Chapter 143: Father! (4)
Moving past the shops, I eye everything at once; most of them are run by other blooded, rarely of my kind, and if only small ones. Nearly all of them bear the dull color of this place: brown, earthy, suffocating, as if the entire cavern shares one tone. But there are also blue-tainted or green. But in this district, most people are like me.
The crystals overhead, however, shatter that monotony. Their glow stains the walls in shifting hues, casting the air in fractured light, as though we’re trapped inside some eternal dance hall; an endless night, someone once called it, and I can’t disagree.
Here, no one knows whether it is day or night, save for the official announcements that echo daily through the labyrinth.
I do not chase after Frank. What would be the point? He vanished into the crowded alley, swallowed by bodies pressing together.
Even if I forced my way through, I’d lose myself in that tide and risk wandering too far, risk losing the way back. And if the rumors are true—that a man explodes if his chip fails to register at his colosseum—I don’t dare test them.
Better to let Frank go.
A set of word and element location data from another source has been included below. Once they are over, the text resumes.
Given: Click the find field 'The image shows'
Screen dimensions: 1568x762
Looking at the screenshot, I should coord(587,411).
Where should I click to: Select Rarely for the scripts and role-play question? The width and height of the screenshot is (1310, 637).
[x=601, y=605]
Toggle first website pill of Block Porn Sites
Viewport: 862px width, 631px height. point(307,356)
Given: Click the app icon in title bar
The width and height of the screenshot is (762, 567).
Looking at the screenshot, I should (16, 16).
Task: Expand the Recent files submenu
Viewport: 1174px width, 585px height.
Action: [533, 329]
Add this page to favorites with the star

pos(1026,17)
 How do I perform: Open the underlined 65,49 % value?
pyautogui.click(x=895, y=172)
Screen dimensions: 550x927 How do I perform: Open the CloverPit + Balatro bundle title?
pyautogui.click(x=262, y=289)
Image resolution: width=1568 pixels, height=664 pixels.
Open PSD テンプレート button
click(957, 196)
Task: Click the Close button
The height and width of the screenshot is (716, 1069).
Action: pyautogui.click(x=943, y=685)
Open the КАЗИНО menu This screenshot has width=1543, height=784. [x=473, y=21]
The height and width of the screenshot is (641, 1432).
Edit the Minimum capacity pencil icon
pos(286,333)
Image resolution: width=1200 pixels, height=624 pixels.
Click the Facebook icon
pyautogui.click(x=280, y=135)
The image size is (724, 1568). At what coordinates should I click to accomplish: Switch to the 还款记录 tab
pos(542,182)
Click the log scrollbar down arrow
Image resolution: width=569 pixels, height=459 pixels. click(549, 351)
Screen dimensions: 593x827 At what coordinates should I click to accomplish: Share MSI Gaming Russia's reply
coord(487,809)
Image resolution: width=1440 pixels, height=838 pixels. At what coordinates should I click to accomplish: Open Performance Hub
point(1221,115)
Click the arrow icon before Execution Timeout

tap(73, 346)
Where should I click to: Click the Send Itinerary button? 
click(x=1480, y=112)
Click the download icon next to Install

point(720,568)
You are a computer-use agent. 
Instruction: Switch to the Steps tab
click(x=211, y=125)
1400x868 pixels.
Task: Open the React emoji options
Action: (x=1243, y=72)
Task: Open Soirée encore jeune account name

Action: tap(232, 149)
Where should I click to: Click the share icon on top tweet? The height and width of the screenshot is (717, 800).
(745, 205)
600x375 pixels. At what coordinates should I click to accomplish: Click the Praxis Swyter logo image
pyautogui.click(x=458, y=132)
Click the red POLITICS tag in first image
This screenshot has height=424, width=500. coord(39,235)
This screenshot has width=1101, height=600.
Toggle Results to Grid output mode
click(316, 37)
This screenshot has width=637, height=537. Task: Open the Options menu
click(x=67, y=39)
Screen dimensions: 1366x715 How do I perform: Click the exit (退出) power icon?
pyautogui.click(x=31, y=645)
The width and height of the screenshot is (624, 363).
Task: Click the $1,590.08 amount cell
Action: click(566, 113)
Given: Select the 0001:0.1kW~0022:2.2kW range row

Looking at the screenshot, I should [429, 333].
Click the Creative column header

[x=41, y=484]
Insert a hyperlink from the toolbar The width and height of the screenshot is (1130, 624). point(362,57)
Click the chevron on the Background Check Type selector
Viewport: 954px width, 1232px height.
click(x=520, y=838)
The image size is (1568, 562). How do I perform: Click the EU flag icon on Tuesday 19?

Better to let him carry whatever reckless impulse pulled him away.
Leaning against a chest-high wall of metal, its surface cold against my bare arms, I let my eyes wander over the current of people.
So, I tell myself I’ll go back soon, back to the cave, back to lie down and steal another hour of rest. Yes. I should do that. Rest. These days have been exhausting; way too exhausting.
The thought presses down on me like a weight. I prop my chin against my fist and let the stream of faces blur together.
Most are as naked as I am, their ribs sharp against thin skin. Some wear ragged cloth, scraps of underwear at least. Every tenth person, perhaps, has more than that—shoes, a jacket, a belt, something stolen or traded.
Rarer still are the ones in armor, a shoulder guard here, a plated helm there, fragments of protection scattered across their frames like broken memories of warriors from the Middle Ages.
The smell is the worst part; a festering rot clings to the air, stronger than any garbage heap I’ve passed in the morning from Hamburg, when garbage fords drove through the polluted and dirty city.
But my nose is dulled now, my senses worn thin. I don’t even smell it as much as feel it: a burn in my nostrils, a bitter sting crawling down into my throat, and I want to puke it all out. But again, I’m not able to do so. My stomach gnarls at me.
The crystals shift again, their light turning from blue to red, then from red to green, and finally from green to pale white, before blending into something new altogether. The labyrinth brightens and then darkens, as though time itself is changing every few seconds.
The rhythm unsettles me. I watch it for too long, and it feels like the world will collapse beneath my feet.
“You got some bread?” The voice drags me back. A man stands below me, his eyes sunken, his body a frail thing that still clings to life.
His voice cracks again, “Some bread?” He looks confused, as if he can’t quite believe that I, out of all people, am the one who must hear his plea amidst the noise of trade.
I look past him. A group further down is handing over black coins in exchange for something round—small balls of food, maybe. My stomach twists at the sight, but I force myself to meet the man’s eyes again.
His hair is greasy, hanging in clumps down his back. Then, as if his body decides it has had enough, he crumples and collapses to the stone floor beside another beggar, the words unfinished in his throat.
I look away. I’m a coward, but what else can I do? I have no bread to give, no water, no medicine. I can’t even care for myself. My stomach gnaws at me, hollow, and the thought of shelter or safety feels like a distant dream.
Walking on, I lower my face, and as my eyes drop, I catch sight of myself.
The emptiness between my legs; the reminder of what was taken from me. It doesn’t ache anymore, not in the flesh, but the absence is its own wound. A piece stolen, something that can’t be replaced.